How to configure a Hive metastoreΒΆ

Spark supports reading and writing data from Apache Hive as described here.

This is useful if you want to access data in SQL tables through a JDBC/ODBC client instead of Parquet files through Python/R or spark-sql. It also provides access to Spark with SQLAlchemy through PyHive.

You can configure Spark with a Hive Metastore by running this command:

$ sparkctl configure --thrift-server --hive-metastore --metastore-dir /path/to/my/metastore

By default Spark uses Apache Derby as the database for the metastore. This has a limitation: only one client can be connected to the metastore at a time.

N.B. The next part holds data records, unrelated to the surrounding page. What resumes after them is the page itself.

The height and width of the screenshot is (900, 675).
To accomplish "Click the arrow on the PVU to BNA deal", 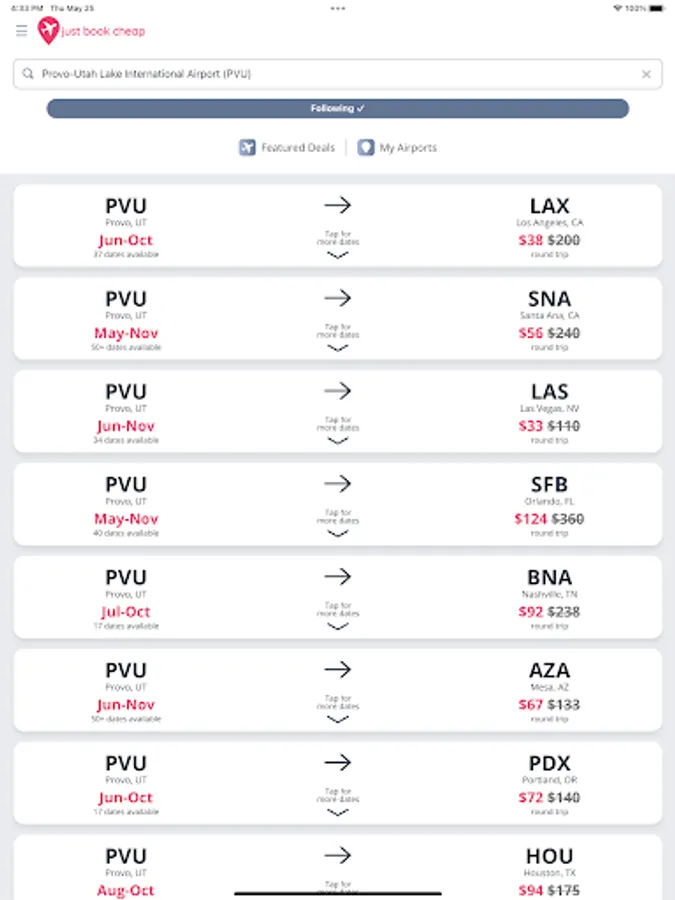I will pos(338,577).
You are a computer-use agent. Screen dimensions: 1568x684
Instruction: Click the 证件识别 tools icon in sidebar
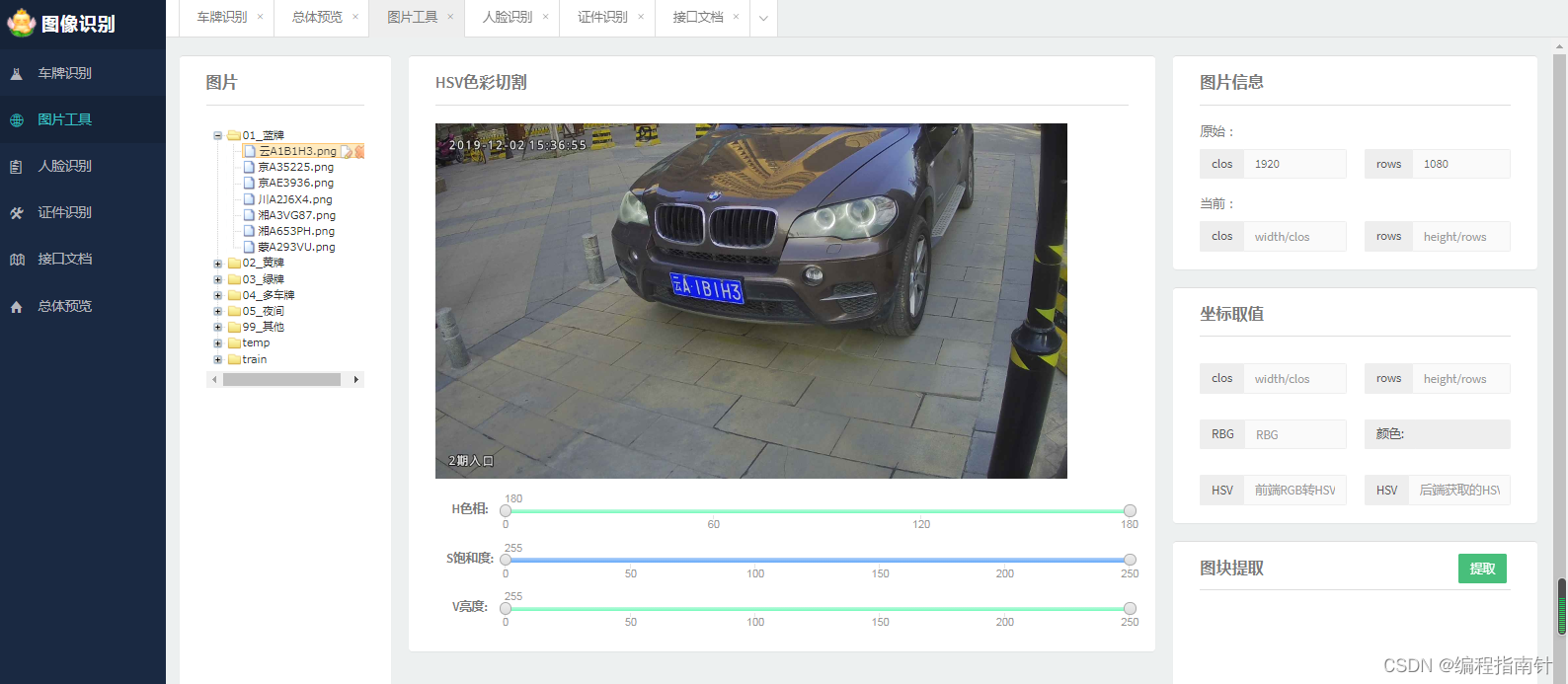click(17, 212)
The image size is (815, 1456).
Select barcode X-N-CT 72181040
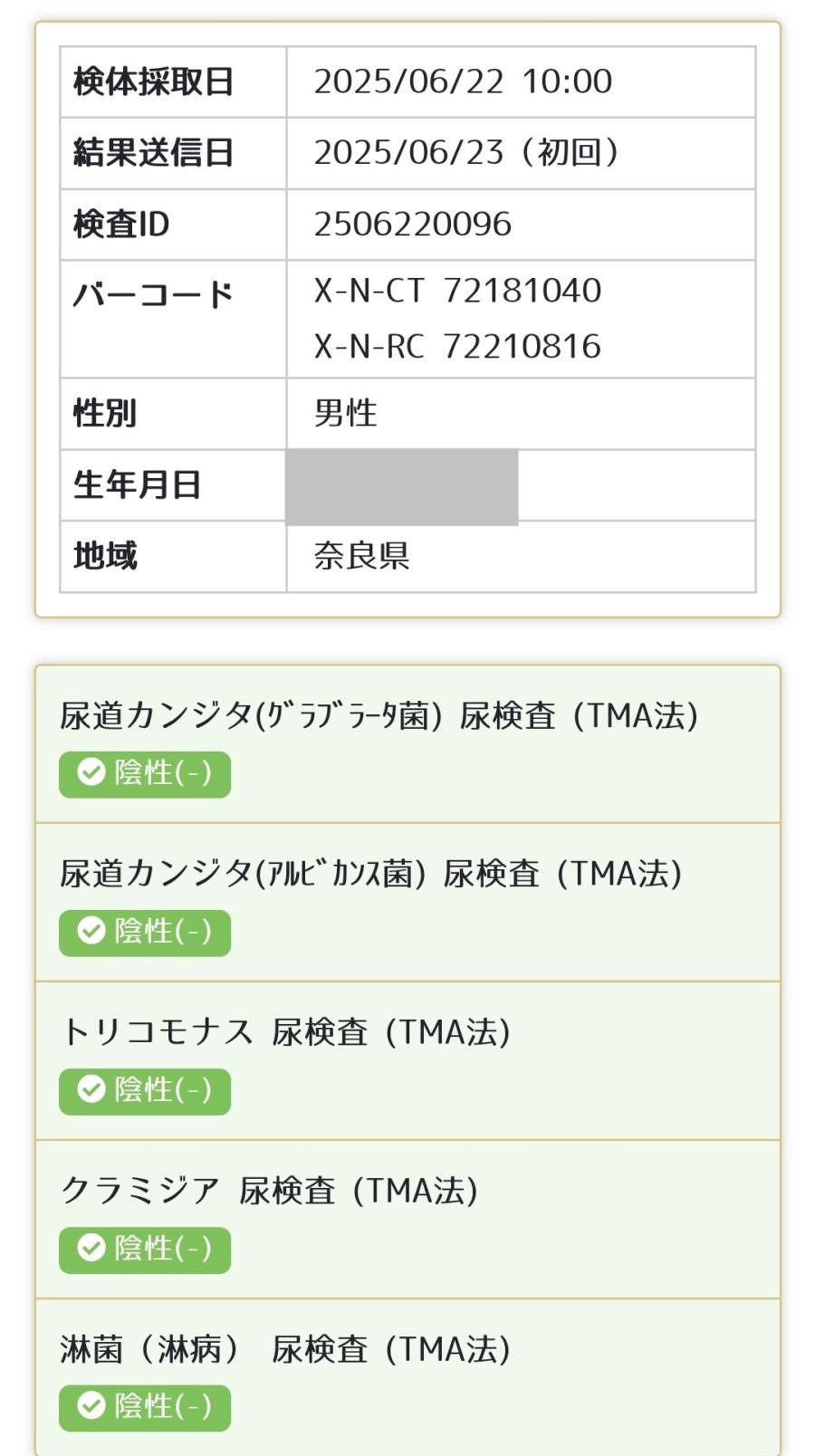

If you need multiple simultaneous connections to the metastore, you can use PostgreSQL as the backend instead by running the following command:

$ sparkctl configure --thrift-server --hive-metastore --postgres-hive-metastore --metastore-dir /path/to/my/metastore

This takes a few extra minutes to start the first time, as it has to download a container and start the server. Apptainer will cache the container image and you can reuse the database data across Slurm allocations.

Note: The metadata about your tables will be stored in Derby or Postgres. Your tables will be stored on the filesystem (Parquet files by default) in a directory called spark_warehouse, which gets created in the directory passed to --metastore-dir (current directory by default). Postgres data, if enabled, will be in the same directory (pg_data).